### Available records:
⟨
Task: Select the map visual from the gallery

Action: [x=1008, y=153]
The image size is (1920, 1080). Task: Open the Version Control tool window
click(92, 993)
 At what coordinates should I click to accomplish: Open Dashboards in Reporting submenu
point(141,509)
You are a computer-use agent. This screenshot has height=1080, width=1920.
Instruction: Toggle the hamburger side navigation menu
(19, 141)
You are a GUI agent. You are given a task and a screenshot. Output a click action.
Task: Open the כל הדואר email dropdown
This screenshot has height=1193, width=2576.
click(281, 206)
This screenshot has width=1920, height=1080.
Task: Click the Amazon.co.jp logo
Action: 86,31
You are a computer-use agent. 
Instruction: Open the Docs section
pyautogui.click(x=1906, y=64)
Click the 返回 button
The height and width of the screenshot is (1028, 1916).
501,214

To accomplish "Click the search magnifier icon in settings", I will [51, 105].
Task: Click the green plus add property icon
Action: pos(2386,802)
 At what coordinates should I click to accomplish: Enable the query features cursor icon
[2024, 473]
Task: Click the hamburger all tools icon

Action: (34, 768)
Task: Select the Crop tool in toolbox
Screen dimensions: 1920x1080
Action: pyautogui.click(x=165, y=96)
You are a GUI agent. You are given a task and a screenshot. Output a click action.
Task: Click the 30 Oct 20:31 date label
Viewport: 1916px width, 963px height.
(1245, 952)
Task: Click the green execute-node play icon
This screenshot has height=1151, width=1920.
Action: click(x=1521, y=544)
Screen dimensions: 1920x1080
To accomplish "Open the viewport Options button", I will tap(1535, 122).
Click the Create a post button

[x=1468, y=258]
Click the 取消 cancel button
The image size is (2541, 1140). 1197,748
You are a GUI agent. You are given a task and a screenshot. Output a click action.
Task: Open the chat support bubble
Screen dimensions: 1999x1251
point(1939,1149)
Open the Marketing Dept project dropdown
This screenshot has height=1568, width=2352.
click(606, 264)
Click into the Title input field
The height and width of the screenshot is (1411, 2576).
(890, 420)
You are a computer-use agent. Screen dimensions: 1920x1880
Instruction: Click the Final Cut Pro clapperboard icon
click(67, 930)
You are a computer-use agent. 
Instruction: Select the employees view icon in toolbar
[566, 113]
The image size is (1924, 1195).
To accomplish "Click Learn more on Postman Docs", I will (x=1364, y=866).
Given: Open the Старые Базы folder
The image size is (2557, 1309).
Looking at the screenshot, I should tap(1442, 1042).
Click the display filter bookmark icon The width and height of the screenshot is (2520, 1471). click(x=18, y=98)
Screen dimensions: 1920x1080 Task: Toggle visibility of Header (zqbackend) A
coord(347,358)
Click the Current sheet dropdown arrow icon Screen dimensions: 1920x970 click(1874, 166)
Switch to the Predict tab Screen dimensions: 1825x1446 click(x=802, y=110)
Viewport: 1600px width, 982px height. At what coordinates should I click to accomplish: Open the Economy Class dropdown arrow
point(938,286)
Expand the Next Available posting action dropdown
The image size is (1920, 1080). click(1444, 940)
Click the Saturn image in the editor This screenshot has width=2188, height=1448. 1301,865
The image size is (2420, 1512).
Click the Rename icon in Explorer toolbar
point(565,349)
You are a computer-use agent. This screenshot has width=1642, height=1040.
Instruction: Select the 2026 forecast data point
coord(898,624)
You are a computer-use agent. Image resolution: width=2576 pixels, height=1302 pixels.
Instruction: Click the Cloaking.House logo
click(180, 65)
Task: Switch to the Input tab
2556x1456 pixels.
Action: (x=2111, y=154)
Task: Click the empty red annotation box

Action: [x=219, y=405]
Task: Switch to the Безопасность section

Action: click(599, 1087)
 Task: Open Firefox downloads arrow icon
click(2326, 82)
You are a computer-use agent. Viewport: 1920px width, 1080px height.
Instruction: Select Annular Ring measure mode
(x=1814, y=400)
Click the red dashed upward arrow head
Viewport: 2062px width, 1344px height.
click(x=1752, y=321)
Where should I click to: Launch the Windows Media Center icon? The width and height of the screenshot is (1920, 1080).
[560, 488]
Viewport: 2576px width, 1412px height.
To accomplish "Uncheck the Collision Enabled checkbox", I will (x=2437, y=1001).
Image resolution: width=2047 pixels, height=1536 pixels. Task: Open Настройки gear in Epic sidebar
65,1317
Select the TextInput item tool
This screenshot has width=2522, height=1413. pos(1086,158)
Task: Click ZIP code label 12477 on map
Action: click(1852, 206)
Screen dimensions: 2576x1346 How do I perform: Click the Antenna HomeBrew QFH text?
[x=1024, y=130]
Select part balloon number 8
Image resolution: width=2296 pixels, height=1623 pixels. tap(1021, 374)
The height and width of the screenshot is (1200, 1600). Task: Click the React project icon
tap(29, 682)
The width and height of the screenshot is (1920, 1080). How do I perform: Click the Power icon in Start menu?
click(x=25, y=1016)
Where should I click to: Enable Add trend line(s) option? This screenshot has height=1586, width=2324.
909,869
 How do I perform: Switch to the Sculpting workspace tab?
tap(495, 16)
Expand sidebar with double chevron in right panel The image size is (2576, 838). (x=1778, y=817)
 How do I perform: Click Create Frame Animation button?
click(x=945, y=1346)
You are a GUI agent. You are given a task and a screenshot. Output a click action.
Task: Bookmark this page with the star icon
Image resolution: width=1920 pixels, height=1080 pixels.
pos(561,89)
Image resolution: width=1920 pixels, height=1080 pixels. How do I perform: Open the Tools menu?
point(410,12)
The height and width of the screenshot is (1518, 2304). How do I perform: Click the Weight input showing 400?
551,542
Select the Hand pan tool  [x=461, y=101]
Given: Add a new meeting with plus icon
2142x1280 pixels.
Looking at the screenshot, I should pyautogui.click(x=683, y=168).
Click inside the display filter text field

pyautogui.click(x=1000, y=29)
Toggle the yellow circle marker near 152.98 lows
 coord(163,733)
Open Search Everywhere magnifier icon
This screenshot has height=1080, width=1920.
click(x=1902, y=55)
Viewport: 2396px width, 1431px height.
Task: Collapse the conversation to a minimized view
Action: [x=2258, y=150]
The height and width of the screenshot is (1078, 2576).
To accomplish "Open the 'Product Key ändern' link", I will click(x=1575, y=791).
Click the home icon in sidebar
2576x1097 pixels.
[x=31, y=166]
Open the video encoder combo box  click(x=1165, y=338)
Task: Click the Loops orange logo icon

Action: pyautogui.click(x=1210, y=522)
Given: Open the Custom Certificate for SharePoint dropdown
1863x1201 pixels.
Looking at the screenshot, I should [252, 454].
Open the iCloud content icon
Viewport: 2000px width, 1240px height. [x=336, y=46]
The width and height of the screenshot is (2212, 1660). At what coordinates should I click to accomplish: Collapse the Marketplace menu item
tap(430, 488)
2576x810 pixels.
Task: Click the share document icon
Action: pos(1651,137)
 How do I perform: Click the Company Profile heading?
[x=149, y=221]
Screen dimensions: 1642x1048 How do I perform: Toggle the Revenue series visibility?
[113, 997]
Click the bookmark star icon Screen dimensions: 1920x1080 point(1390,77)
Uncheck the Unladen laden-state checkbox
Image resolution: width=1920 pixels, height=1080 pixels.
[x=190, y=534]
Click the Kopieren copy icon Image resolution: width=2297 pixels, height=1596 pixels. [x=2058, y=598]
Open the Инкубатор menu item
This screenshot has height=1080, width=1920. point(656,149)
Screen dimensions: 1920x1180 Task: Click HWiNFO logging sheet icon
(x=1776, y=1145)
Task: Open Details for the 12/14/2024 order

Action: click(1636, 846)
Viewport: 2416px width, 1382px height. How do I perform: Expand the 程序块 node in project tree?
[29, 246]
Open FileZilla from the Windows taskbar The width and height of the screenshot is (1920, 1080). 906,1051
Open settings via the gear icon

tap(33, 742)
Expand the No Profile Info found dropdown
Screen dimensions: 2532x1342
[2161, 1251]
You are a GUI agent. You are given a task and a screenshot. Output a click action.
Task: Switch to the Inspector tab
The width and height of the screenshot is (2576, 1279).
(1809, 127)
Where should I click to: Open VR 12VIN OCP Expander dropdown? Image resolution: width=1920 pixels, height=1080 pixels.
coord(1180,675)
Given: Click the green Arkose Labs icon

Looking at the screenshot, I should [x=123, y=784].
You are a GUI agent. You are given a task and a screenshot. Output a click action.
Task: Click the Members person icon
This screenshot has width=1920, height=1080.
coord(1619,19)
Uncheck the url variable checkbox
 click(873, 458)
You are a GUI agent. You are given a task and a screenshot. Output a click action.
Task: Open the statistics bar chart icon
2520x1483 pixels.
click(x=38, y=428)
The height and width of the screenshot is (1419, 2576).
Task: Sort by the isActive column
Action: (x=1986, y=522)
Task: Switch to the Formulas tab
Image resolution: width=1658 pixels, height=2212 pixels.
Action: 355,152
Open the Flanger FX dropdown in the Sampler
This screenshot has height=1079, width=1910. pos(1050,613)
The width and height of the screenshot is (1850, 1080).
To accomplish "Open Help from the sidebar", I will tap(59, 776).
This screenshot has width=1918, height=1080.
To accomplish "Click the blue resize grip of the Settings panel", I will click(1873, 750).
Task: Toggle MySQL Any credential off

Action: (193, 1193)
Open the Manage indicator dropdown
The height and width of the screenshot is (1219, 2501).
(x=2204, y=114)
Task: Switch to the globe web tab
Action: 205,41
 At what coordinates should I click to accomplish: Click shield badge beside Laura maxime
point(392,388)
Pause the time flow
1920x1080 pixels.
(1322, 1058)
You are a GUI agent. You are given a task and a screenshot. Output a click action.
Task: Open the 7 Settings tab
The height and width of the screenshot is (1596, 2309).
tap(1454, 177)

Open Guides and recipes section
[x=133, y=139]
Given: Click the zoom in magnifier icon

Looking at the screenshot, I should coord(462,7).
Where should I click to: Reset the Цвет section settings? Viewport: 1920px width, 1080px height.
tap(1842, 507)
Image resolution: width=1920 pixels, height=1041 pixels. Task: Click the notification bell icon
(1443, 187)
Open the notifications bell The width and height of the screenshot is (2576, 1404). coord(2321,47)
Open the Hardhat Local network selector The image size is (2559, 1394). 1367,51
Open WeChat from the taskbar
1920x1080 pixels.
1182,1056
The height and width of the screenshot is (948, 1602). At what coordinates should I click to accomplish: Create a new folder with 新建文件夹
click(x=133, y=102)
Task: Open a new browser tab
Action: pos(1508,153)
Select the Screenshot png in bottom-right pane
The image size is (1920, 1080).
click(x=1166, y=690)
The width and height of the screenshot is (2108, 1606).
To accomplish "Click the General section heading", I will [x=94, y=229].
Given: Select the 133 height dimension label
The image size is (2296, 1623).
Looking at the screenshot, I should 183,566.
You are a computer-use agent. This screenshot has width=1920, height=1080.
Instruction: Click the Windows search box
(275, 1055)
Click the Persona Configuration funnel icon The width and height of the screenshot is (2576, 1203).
⟩
### Required action:
Output the material above exactly, but only from the line that carries "Uncheck the url variable checkbox" through the line that carries "Task: Switch to the Formulas tab".

### Output of the task:
Uncheck the url variable checkbox
 click(873, 458)
You are a GUI agent. You are given a task and a screenshot. Output a click action.
Task: Open the statistics bar chart icon
2520x1483 pixels.
click(x=38, y=428)
The height and width of the screenshot is (1419, 2576).
Task: Sort by the isActive column
Action: (x=1986, y=522)
Task: Switch to the Formulas tab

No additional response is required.